Forcing liberal democracy upon a country that had never before met democracy, in the true sense of the word, was ill calculated. This bad calculation has been central to the US foreign policy for decades, and America is resisting the reality that liberal democracy is not suited for all countries in the world. After the Iraqi example, America must come to terms with the fact that some countries just do better under either illiberal democracies or military dictatorships.
What's more expedient: to have a stable illiberal democratic nation, or even a military dictatorship, where human development is high; or to have a liberal democracy where corruption is widespread and human development is immorally low?
The West's main failure in Iraq was not to think about the Iraqi people's welfare but to think about an Iraq that the West could mould to its own image. In the process, it pushed Saddam's people to form insurgency groups and to make improbable alliances with groups like Al-Qaeda (NB: today, we know that Saddam Hussein's number 2 was behind the rise, training and funding of ISIS) instead of negotiating with those who controlled the very foundations of the country.
Syria: Avoid the Same Mistake
Iraq fell under Iran's control and is now being shredded into pieces by ISIS. Libya lost Muammar Gaddafi and is now a failed state progressively falling under ISIS' command as well. Syria has been in a civil war for almost five years and the West wishes to make the same mistake as before, in the name of liberal democracy. That objective must be thoroughly questioned.

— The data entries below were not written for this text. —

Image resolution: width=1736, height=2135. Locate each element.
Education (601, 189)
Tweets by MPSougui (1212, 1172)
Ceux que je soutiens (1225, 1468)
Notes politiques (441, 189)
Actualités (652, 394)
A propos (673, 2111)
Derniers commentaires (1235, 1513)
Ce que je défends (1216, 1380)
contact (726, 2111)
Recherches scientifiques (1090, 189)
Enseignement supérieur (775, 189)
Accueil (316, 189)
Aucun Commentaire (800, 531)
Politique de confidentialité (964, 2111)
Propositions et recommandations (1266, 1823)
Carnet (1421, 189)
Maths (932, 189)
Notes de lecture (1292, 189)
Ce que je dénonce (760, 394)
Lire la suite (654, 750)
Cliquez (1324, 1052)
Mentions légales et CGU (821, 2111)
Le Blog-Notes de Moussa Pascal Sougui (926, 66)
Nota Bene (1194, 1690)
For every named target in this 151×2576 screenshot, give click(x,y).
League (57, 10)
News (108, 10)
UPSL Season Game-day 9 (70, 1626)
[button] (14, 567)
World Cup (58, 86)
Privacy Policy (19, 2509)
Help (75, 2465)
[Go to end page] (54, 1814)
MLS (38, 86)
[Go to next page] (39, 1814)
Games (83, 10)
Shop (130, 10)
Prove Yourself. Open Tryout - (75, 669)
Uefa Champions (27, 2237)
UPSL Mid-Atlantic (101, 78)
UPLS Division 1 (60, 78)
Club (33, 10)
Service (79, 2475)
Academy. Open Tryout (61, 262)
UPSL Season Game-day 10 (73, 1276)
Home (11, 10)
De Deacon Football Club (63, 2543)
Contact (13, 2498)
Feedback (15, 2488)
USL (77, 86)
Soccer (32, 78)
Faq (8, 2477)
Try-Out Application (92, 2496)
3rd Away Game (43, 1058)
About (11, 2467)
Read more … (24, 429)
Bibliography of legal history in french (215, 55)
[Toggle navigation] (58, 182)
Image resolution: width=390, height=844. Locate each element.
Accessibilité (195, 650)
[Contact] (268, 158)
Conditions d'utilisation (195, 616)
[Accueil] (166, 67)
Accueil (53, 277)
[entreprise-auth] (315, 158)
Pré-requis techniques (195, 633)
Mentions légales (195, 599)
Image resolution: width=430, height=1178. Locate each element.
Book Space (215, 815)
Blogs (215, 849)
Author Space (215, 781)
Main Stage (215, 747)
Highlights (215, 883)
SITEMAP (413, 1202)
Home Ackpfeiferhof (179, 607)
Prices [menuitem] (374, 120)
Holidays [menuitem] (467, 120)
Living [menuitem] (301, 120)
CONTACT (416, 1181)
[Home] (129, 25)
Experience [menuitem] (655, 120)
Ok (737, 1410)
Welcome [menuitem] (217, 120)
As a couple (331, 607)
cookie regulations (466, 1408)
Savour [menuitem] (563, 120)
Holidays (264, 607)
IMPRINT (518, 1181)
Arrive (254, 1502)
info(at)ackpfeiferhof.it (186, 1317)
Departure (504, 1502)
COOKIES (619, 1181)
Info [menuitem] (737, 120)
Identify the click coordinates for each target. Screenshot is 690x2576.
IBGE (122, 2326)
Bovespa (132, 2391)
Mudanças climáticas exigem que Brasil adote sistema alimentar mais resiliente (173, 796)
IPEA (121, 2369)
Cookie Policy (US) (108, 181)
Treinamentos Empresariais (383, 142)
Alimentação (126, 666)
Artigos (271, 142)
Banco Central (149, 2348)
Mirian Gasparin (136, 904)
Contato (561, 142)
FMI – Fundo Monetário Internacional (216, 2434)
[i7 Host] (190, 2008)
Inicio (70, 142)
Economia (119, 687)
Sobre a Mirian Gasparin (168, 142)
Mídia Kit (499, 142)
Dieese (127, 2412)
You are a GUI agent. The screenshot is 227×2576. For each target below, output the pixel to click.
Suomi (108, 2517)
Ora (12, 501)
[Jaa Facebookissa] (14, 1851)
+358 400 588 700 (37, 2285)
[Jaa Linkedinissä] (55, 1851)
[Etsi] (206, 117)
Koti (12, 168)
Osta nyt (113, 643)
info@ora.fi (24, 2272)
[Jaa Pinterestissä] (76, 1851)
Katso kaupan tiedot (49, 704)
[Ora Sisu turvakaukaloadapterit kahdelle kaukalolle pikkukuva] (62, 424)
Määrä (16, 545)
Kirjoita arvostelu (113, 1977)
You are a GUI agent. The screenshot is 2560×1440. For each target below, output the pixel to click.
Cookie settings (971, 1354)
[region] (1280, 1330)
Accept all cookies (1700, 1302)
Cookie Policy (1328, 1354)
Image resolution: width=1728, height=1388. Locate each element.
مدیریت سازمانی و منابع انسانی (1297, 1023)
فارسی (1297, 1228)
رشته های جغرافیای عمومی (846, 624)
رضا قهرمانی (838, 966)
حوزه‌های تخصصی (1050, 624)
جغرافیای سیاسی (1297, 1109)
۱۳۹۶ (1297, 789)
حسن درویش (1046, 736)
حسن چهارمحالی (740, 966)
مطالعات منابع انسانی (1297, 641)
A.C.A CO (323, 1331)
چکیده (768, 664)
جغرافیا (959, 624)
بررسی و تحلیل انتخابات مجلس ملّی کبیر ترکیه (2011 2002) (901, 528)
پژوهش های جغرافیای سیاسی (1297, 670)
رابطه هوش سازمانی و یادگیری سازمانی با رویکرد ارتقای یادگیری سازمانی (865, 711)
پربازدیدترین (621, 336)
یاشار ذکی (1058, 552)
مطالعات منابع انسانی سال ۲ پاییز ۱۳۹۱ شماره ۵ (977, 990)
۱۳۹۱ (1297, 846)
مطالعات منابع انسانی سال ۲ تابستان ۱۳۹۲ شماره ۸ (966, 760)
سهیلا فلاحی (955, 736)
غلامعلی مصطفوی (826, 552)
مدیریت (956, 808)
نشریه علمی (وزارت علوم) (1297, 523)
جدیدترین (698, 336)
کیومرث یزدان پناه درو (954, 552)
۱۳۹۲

The US has been insisting that al-Assad must go (and it has allied itself with Erdogan to see it through, despite the evidence that Turkey has been sponsoring ISIS). The United Kingdom has slightly diverted from this objective and prefers to focus on countering ISIS, as do France and Russia. So, this is the present scenario: Bashar al-Assad is not politically savoury, we all agree on that; however, deposing him in the name of democracy is not the solution right now, nor wise.
Do we want to stop the flow of Syrian migrants to Europe and the West (as a whole)? Then engage with wealthy Arab nations to take them in - diplomatically remind them of their role in the creation of the problem. Ousting Bashar al-Assad will not solve the migrant crisis, it will only worsen the situation once people start fleeing ISIS, al-Nusra and all the other Jihadist groups vying for Syria.
The Syrian Arab Republic must be stabilised. In order to do this, we need to support anti-Jihad forces: right now, the only guaranteed anti-Jihad forces we have are Assad's forces (with Russian and Iranian support), the Kurds in the North and the Druze fighters, in the south. After these forces defeat all the Jihadi forces and Syria is secure; only then can we start talking about a political transition. This transition must be planned and approved by Syrians (of all factions), with international mediation (NB: mediation, not imposition of democratic values or any other western paradigm) and financial support (note that if the Arab League offers financial support, there's the risk of funds being channelled to their respective Islamic denominations and more tensions could be fostered).
So, speaking of ousting Bashar al-Assad – a secular leader – is counter-productive. Let's focus on the present common enemy first.